==== MATERIAL PROVIDED
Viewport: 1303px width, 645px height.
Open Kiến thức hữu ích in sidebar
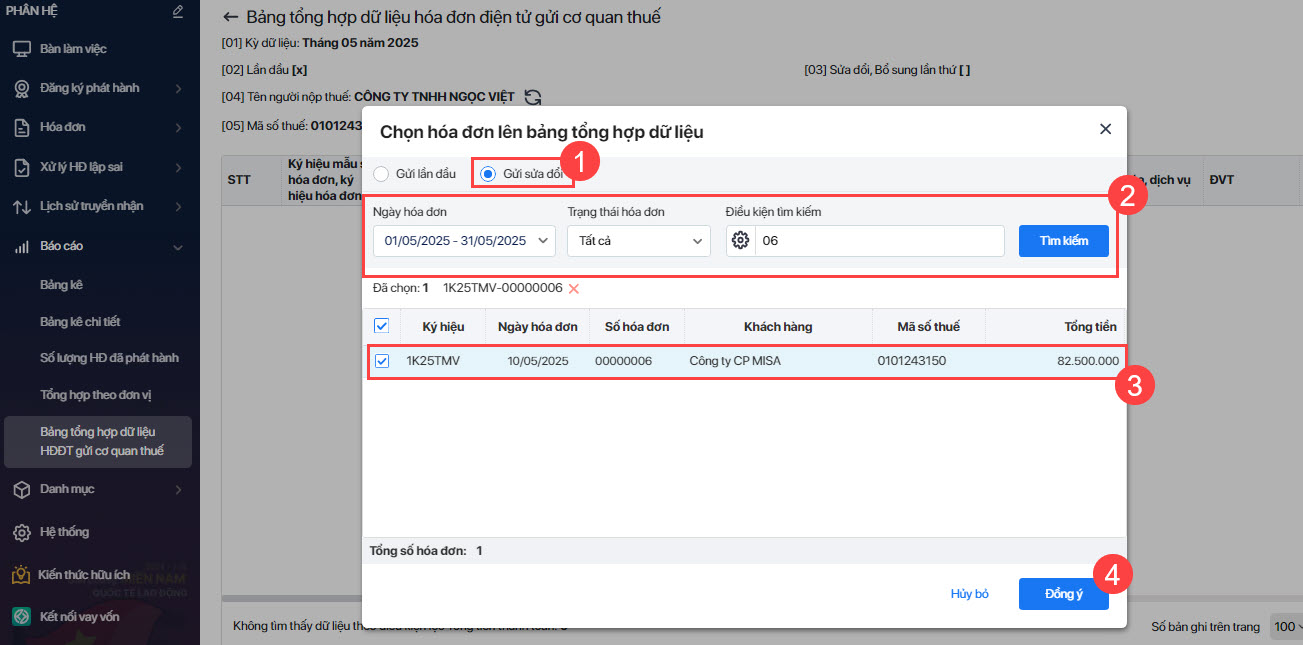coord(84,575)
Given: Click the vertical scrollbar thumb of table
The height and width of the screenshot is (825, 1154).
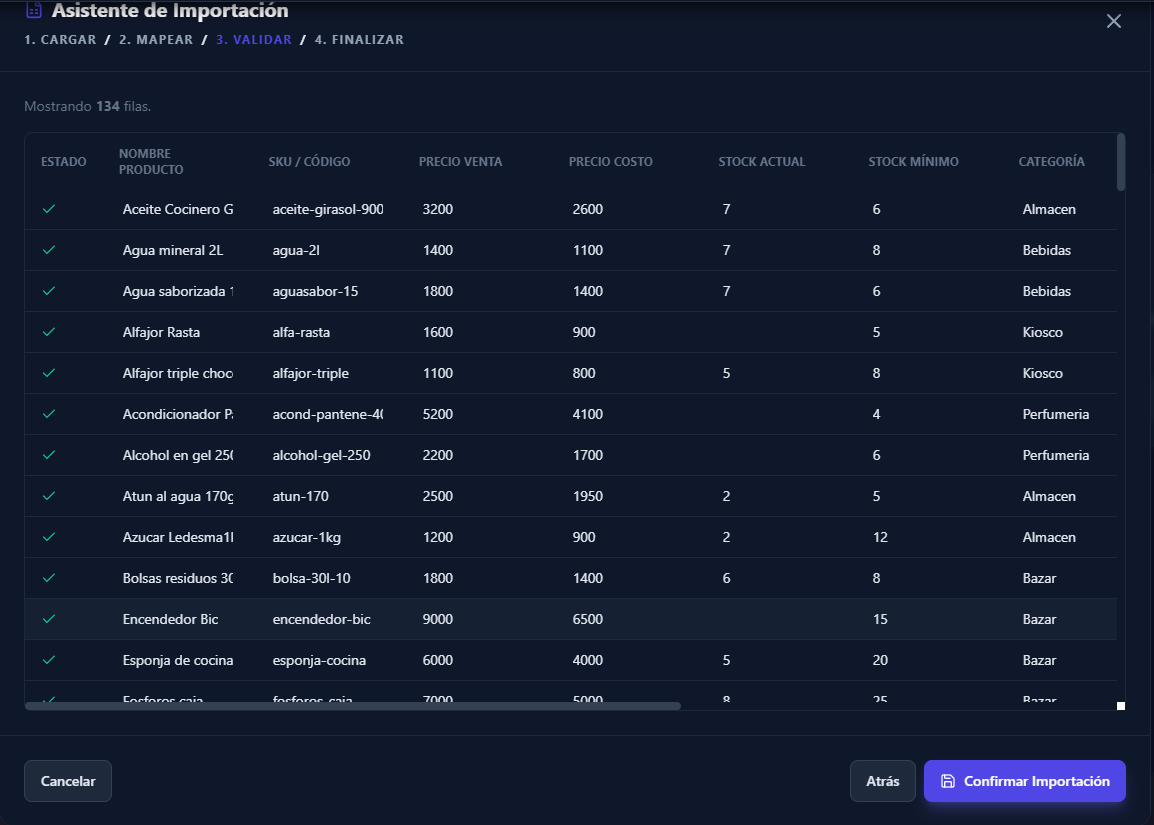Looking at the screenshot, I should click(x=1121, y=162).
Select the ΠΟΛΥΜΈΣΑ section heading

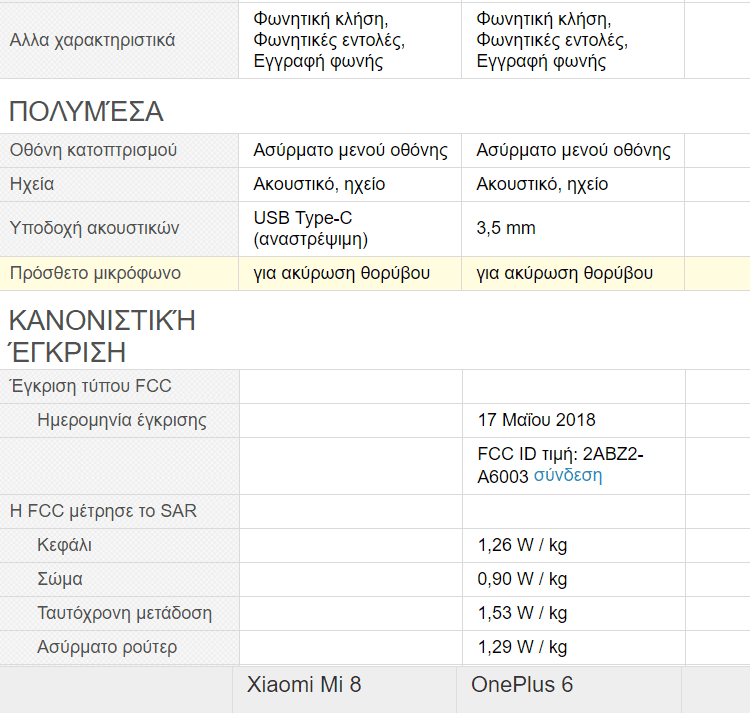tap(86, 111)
========
Transcribe the records above exactly and drop every picture.

Viewport: 1303px width, 645px height.
Open Kiến thức hữu ích in sidebar
coord(84,575)
Given: Click the vertical scrollbar thumb of table
The height and width of the screenshot is (825, 1154).
Looking at the screenshot, I should click(x=1121, y=162).
Select the ΠΟΛΥΜΈΣΑ section heading

tap(86, 111)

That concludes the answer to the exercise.